### ACTION ITEM
Repeat the listing below word for word, stopping after the line that contains "Click orange icon".

### EXTRACTED DATA
══════

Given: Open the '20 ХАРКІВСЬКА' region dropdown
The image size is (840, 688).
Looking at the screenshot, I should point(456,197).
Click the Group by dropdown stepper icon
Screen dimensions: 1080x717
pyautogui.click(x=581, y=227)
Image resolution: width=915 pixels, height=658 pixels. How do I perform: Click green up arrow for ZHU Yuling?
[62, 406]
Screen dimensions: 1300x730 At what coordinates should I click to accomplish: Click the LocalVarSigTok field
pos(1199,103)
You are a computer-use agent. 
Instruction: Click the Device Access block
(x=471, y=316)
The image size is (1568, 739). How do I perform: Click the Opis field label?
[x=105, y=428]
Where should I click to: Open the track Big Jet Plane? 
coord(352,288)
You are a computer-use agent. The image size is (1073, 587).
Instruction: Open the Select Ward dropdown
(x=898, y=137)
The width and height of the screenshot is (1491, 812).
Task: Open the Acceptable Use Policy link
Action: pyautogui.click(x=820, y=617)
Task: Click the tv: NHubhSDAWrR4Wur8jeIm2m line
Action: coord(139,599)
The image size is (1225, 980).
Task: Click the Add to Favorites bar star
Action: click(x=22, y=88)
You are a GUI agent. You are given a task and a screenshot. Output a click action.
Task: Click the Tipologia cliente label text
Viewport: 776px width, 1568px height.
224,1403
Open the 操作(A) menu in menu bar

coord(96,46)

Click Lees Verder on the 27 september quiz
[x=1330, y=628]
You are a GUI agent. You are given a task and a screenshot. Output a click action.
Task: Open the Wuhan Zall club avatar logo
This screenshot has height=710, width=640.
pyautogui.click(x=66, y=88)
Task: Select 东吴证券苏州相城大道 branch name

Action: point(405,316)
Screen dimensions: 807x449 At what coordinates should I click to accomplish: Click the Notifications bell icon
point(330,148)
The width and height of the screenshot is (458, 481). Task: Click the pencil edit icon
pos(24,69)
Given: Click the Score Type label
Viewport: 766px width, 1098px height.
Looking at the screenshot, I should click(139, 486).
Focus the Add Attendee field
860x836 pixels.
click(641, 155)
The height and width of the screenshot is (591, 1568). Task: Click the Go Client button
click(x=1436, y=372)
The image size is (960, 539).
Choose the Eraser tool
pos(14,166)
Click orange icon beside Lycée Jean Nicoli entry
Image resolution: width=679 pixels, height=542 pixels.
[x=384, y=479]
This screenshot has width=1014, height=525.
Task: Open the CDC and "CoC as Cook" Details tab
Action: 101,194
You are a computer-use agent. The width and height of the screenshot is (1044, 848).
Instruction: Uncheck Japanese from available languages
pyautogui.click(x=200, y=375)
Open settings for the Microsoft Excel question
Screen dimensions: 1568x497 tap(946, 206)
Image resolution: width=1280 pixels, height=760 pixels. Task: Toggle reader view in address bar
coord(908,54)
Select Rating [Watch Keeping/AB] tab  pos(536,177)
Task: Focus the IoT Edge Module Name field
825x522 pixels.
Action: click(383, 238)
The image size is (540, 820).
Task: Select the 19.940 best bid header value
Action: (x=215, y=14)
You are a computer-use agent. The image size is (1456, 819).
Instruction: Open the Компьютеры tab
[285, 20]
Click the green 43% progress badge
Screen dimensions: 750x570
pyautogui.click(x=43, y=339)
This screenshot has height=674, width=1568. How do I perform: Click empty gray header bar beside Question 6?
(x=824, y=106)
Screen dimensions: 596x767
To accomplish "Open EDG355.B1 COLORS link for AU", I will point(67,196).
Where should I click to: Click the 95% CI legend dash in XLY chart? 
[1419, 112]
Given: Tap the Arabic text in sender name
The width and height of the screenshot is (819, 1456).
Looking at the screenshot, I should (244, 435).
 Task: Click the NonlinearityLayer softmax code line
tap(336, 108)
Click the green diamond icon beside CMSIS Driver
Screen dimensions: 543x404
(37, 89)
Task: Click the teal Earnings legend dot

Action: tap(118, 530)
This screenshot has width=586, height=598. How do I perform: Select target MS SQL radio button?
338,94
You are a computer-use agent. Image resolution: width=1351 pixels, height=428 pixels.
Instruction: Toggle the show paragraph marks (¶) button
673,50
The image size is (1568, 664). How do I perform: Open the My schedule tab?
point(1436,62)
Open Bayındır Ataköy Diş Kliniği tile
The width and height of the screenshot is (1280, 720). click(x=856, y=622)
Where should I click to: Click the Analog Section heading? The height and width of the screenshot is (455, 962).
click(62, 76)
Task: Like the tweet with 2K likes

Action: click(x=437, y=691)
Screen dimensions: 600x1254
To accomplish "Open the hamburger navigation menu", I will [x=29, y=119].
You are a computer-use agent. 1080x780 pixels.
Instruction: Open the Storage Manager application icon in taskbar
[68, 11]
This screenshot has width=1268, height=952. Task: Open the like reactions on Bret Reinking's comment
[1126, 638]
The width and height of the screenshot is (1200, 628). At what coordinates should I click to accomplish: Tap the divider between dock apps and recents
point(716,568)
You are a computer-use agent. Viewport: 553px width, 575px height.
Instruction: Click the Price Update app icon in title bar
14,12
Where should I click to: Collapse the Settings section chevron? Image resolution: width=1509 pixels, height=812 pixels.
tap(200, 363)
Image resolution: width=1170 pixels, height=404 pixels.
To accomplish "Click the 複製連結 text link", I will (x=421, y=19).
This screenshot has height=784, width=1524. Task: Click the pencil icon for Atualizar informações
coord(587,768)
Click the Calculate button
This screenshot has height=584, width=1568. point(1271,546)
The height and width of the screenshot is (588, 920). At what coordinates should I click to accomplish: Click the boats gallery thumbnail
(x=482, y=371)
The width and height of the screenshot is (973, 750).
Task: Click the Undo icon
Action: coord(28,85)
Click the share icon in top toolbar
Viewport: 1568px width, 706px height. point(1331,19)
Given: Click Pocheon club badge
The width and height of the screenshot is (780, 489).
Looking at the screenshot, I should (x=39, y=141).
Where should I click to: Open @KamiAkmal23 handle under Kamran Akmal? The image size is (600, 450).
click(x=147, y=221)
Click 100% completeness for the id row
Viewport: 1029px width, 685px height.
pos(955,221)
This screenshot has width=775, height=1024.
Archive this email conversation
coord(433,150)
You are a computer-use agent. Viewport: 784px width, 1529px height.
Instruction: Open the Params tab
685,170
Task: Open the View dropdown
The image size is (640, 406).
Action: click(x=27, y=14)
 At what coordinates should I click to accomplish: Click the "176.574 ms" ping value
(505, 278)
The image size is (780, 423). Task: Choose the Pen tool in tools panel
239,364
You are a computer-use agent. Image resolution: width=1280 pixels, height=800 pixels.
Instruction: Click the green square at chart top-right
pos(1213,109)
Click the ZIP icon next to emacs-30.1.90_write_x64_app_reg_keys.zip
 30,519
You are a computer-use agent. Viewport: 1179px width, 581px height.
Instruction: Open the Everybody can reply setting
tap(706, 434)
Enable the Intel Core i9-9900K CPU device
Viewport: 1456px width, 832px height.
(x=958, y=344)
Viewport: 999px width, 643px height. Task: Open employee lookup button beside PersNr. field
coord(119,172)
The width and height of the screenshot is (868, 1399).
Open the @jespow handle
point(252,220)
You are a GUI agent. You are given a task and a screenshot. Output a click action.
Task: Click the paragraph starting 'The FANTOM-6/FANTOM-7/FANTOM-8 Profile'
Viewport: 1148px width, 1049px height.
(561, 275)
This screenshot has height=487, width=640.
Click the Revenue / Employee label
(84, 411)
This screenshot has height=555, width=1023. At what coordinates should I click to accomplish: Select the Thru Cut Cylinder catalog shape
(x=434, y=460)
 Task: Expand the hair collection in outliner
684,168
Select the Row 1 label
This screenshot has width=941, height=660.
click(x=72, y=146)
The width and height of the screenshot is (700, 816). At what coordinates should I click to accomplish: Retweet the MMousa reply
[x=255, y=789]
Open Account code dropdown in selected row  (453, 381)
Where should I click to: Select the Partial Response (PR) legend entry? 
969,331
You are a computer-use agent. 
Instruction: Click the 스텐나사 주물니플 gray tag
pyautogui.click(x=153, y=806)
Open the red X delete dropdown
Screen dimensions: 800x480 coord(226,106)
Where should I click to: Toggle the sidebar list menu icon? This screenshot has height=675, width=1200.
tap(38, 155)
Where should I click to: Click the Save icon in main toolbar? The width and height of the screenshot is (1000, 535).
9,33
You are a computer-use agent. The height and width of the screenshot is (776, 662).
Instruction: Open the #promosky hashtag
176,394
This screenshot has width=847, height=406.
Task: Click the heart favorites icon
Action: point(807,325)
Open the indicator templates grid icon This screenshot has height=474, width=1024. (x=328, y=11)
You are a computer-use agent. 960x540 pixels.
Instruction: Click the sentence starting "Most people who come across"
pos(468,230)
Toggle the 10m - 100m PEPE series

══════

### RESULT OF THIS EXERCISE
Given: Open the '20 ХАРКІВСЬКА' region dropdown
The image size is (840, 688).
Looking at the screenshot, I should point(456,197).
Click the Group by dropdown stepper icon
Screen dimensions: 1080x717
pyautogui.click(x=581, y=227)
Image resolution: width=915 pixels, height=658 pixels. How do I perform: Click green up arrow for ZHU Yuling?
[62, 406]
Screen dimensions: 1300x730 At what coordinates should I click to accomplish: Click the LocalVarSigTok field
pos(1199,103)
You are a computer-use agent. 
Instruction: Click the Device Access block
(x=471, y=316)
The image size is (1568, 739). How do I perform: Click the Opis field label?
[x=105, y=428]
Where should I click to: Open the track Big Jet Plane? 
coord(352,288)
You are a computer-use agent. The image size is (1073, 587).
Instruction: Open the Select Ward dropdown
(x=898, y=137)
The width and height of the screenshot is (1491, 812).
Task: Open the Acceptable Use Policy link
Action: pyautogui.click(x=820, y=617)
Task: Click the tv: NHubhSDAWrR4Wur8jeIm2m line
Action: coord(139,599)
The image size is (1225, 980).
Task: Click the Add to Favorites bar star
Action: click(x=22, y=88)
You are a GUI agent. You are given a task and a screenshot. Output a click action.
Task: Click the Tipologia cliente label text
Viewport: 776px width, 1568px height.
224,1403
Open the 操作(A) menu in menu bar

coord(96,46)

Click Lees Verder on the 27 september quiz
[x=1330, y=628]
You are a GUI agent. You are given a task and a screenshot. Output a click action.
Task: Open the Wuhan Zall club avatar logo
This screenshot has height=710, width=640.
pyautogui.click(x=66, y=88)
Task: Select 东吴证券苏州相城大道 branch name

Action: point(405,316)
Screen dimensions: 807x449 At what coordinates should I click to accomplish: Click the Notifications bell icon
point(330,148)
The width and height of the screenshot is (458, 481). Task: Click the pencil edit icon
pos(24,69)
Given: Click the Score Type label
Viewport: 766px width, 1098px height.
Looking at the screenshot, I should click(139, 486).
Focus the Add Attendee field
860x836 pixels.
click(641, 155)
The height and width of the screenshot is (591, 1568). Task: Click the Go Client button
click(x=1436, y=372)
The image size is (960, 539).
Choose the Eraser tool
pos(14,166)
Click orange icon beside Lycée Jean Nicoli entry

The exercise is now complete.